== TASK DESCRIPTION ==
Put the lines of the records below into a numbered list, leaving out the blank lines.

== THE DATA ==
○ ○ ○

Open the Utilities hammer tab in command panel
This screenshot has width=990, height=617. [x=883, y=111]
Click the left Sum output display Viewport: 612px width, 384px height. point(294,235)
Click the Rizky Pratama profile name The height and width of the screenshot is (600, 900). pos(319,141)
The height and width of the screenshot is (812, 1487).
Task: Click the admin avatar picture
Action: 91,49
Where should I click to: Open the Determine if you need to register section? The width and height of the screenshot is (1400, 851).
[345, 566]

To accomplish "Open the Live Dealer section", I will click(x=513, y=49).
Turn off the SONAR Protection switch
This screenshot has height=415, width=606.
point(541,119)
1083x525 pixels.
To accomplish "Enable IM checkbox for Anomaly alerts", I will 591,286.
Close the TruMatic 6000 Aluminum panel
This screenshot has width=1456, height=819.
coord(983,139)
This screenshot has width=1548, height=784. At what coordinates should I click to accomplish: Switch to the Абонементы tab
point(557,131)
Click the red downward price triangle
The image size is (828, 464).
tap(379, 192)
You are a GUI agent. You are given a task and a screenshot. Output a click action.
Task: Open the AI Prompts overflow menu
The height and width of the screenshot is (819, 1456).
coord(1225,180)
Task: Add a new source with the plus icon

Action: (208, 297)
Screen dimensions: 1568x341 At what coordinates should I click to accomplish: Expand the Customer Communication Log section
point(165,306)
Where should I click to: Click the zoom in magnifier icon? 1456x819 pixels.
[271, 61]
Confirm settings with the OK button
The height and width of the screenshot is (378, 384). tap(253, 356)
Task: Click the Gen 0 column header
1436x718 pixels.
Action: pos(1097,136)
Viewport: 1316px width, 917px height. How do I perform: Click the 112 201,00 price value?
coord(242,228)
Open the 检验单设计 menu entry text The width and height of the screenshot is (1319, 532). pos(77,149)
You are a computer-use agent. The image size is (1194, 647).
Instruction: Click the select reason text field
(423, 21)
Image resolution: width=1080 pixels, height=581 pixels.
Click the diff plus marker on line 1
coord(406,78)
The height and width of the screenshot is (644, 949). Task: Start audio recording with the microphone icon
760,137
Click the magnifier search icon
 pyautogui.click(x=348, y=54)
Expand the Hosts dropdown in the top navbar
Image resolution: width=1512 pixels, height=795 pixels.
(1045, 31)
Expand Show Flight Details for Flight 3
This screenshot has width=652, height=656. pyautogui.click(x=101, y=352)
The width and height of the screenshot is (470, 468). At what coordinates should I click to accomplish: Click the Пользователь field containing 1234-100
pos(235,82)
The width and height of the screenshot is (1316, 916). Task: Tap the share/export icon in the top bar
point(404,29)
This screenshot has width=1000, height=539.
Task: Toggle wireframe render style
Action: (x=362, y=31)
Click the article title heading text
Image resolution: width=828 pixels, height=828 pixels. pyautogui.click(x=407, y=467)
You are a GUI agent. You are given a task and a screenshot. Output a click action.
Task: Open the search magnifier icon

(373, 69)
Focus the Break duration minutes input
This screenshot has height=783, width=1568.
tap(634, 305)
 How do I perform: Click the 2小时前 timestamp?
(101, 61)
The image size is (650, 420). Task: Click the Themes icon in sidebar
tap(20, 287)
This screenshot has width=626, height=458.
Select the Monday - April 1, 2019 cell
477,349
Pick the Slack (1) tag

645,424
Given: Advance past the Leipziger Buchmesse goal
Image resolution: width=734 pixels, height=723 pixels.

○ ○ ○

== OUTPUT FOR THIS TASK ==
1. Open the Utilities hammer tab in command panel
2. This screenshot has width=990, height=617. [x=883, y=111]
3. Click the left Sum output display Viewport: 612px width, 384px height. point(294,235)
4. Click the Rizky Pratama profile name The height and width of the screenshot is (600, 900). pos(319,141)
5. The height and width of the screenshot is (812, 1487).
6. Task: Click the admin avatar picture
7. Action: 91,49
8. Where should I click to: Open the Determine if you need to register section? The width and height of the screenshot is (1400, 851).
9. [345, 566]
10. To accomplish "Open the Live Dealer section", I will click(x=513, y=49).
11. Turn off the SONAR Protection switch
12. This screenshot has height=415, width=606.
13. point(541,119)
14. 1083x525 pixels.
15. To accomplish "Enable IM checkbox for Anomaly alerts", I will 591,286.
16. Close the TruMatic 6000 Aluminum panel
17. This screenshot has width=1456, height=819.
18. coord(983,139)
19. This screenshot has width=1548, height=784. At what coordinates should I click to accomplish: Switch to the Абонементы tab
20. point(557,131)
21. Click the red downward price triangle
22. The image size is (828, 464).
23. tap(379, 192)
24. You are a GUI agent. You are given a task and a screenshot. Output a click action.
25. Task: Open the AI Prompts overflow menu
26. The height and width of the screenshot is (819, 1456).
27. coord(1225,180)
28. Task: Add a new source with the plus icon
29. Action: (208, 297)
30. Screen dimensions: 1568x341 At what coordinates should I click to accomplish: Expand the Customer Communication Log section
31. point(165,306)
32. Where should I click to: Click the zoom in magnifier icon? 1456x819 pixels.
33. [271, 61]
34. Confirm settings with the OK button
35. The height and width of the screenshot is (378, 384). tap(253, 356)
36. Task: Click the Gen 0 column header
37. 1436x718 pixels.
38. Action: pos(1097,136)
39. Viewport: 1316px width, 917px height. How do I perform: Click the 112 201,00 price value?
40. coord(242,228)
41. Open the 检验单设计 menu entry text The width and height of the screenshot is (1319, 532). pos(77,149)
42. You are a computer-use agent. The image size is (1194, 647).
43. Instruction: Click the select reason text field
44. (423, 21)
45. Image resolution: width=1080 pixels, height=581 pixels.
46. Click the diff plus marker on line 1
47. coord(406,78)
48. The height and width of the screenshot is (644, 949). Task: Start audio recording with the microphone icon
49. 760,137
50. Click the magnifier search icon
51.  pyautogui.click(x=348, y=54)
52. Expand the Hosts dropdown in the top navbar
53. Image resolution: width=1512 pixels, height=795 pixels.
54. (1045, 31)
55. Expand Show Flight Details for Flight 3
56. This screenshot has width=652, height=656. pyautogui.click(x=101, y=352)
57. The width and height of the screenshot is (470, 468). At what coordinates should I click to accomplish: Click the Пользователь field containing 1234-100
58. pos(235,82)
59. The width and height of the screenshot is (1316, 916). Task: Tap the share/export icon in the top bar
60. point(404,29)
61. This screenshot has width=1000, height=539.
62. Task: Toggle wireframe render style
63. Action: (x=362, y=31)
64. Click the article title heading text
65. Image resolution: width=828 pixels, height=828 pixels. pyautogui.click(x=407, y=467)
66. You are a GUI agent. You are given a task and a screenshot. Output a click action.
67. Task: Open the search magnifier icon
68. (373, 69)
69. Focus the Break duration minutes input
70. This screenshot has height=783, width=1568.
71. tap(634, 305)
72.  How do I perform: Click the 2小时前 timestamp?
73. (101, 61)
74. The image size is (650, 420). Task: Click the Themes icon in sidebar
75. tap(20, 287)
76. This screenshot has width=626, height=458.
77. Select the Monday - April 1, 2019 cell
78. 477,349
79. Pick the Slack (1) tag
80. 645,424
81. Given: Advance past the Leipziger Buchmesse goal
82. Image resolution: width=734 pixels, height=723 pixels.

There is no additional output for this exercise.